Man stellt sich die Flugbegleiterin vor, die nach einem langen Flugtag mit mehreren Kurzstrecken beim letzten Flug an ihrem Arbeitstag die Fluggäste vor der Landung auffordert, sich auf die Landung vorbereiten. Mit müder Stimme leiert sie die Sätze herunter und sagt dann zum Schluss der Ansage, wie sie es immer tut: "Im Namen der Fluggesellschaft wünsche ich Ihnen weiterhin einen wunderschönen Tag." Der trockene, müde Ton der Worte, mit denen sie ihre Ansage beendet, steht im Kontrast zur Bedeutung ihres abschließenden Wunsches an die Fluggäste.

In der 9. Klasse begegnete ich zum ersten Mal der Algebra als Unterrichtsfach. Wir hatten einen strengen Lehrer, der ein Bein im Krieg verloren hatte und dafür eine Prothese hatte. Er ging durch die Reihen im Klassenzimmer mit einem Stock und klopfte immer energisch gegen die Prothese, wenn unsere Erklärung der Rechenaufgabe nicht stimmte. Seine Aufforderung lautete immer: "Meinen Sie, was Sie sagen, und sagen Sie, was Sie meinen."

Beim Anhören der Worte der Flugbegleiterin würde mir der Satz meines Algebralehrers in den Sinn kommen. Meinte sie ihren Wunsch wirklich?

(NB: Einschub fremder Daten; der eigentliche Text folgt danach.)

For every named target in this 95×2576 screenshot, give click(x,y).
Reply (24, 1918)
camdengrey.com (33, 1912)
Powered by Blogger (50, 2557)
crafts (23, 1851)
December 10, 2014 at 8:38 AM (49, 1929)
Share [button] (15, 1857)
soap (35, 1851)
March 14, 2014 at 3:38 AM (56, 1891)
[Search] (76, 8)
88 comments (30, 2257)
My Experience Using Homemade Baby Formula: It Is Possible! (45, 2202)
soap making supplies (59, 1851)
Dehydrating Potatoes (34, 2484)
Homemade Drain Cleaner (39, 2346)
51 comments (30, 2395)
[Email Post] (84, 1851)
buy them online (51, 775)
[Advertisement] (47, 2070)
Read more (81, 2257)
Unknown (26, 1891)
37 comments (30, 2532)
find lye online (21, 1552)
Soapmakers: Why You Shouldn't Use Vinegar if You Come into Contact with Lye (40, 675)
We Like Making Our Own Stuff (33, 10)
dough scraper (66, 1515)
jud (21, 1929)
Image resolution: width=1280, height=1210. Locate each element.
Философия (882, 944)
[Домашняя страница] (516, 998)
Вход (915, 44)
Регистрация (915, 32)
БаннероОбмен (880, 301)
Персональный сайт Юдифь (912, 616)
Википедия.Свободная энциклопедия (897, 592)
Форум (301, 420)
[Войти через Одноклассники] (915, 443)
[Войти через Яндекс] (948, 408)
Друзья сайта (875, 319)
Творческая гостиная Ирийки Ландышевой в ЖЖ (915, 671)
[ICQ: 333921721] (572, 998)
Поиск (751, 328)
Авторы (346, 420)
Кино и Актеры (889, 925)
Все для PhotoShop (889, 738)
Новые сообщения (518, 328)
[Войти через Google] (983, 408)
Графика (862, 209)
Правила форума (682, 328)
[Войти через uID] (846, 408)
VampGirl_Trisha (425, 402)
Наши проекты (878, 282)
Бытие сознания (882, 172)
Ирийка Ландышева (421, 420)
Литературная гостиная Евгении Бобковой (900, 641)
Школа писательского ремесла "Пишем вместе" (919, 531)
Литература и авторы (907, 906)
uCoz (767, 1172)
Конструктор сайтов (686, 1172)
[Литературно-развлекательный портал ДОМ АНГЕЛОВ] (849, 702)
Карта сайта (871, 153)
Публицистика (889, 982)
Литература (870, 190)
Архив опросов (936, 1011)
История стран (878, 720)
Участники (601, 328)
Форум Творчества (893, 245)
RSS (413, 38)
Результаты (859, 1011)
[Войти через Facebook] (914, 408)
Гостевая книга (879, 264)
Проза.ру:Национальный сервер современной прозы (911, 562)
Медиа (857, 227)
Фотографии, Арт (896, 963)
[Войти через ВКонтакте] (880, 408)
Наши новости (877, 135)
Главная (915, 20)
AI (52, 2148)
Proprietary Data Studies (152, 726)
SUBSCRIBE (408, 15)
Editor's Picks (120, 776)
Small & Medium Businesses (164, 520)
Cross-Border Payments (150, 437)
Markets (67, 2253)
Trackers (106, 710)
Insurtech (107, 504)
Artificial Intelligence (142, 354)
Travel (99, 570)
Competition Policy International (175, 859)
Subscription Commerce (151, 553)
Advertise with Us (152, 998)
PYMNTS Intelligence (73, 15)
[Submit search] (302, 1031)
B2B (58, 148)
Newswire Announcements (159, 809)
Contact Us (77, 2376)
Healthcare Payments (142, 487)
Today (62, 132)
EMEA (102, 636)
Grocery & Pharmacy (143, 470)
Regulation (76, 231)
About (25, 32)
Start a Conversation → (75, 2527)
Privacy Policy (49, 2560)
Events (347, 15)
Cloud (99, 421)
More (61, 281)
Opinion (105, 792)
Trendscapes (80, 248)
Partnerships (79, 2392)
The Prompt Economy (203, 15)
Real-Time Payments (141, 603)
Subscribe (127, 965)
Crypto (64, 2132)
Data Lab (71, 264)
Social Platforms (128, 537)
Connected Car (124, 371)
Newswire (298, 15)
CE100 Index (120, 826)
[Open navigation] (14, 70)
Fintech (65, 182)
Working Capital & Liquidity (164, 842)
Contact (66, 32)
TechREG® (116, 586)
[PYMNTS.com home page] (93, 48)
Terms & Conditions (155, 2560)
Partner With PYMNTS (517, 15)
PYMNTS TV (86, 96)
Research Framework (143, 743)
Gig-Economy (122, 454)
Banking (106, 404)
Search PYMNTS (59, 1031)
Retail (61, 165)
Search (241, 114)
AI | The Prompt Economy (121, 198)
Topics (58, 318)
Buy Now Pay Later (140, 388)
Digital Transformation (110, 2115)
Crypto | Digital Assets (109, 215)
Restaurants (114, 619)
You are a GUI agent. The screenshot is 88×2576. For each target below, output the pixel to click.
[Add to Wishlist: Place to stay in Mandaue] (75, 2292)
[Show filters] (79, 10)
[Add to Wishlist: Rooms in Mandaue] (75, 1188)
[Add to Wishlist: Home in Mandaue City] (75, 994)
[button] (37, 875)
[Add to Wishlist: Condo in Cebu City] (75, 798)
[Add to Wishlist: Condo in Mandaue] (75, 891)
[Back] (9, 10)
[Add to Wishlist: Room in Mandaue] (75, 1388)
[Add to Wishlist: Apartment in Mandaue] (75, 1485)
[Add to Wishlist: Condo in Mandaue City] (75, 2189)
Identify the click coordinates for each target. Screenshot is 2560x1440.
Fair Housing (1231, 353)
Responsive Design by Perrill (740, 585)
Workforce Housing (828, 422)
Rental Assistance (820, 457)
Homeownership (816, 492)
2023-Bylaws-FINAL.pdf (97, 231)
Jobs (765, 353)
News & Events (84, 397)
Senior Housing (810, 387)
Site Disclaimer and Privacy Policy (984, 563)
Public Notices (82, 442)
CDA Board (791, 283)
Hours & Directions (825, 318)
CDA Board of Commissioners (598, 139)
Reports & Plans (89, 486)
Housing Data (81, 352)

Die Evangelien berichten uns, dass Jesu Jünger das Beten lernen wollten. Sie baten Jesus um Anleitung. Er gab sie ihnen -- und auch uns -- in der Form des Mustergebets, das wir das Vaterunser nennen. Wenn wir das Beten lernen, halten wir uns vielleicht bewusst an die Bereiche, die Jesus im Vaterunser umriss. Uns fehlt die Routine, und es hilft, eine Anleitung zu haben -- wie der neue Flugbegleiter, der sich an den Wortlaut der Ansagen hält.

Später kann das Gebet zur Routine werden. Wir wiederholen uns. Wir verwenden dieselben Formulierungen. Nach jahrelanger Erfahrung mit Gott wirken wir beim Gebet manchmal müde oder desinteressiert. Die Worte kommen uns zwar über die Lippen, aber sie entspringen der Routine und nicht der Inbrunst.

Jesus warnt uns davor zu meinen, dass wir erhört werden, wenn wir "viele Worte machen" (Matthäus 6,7). Tragen wir dafür Sorge, dass Gott nie Anlass hat, die Frage zu stellen: "Meint er/sie das wirklich?"

In diesem Sinn wünsche ich allen einen gesegneten Sabbat.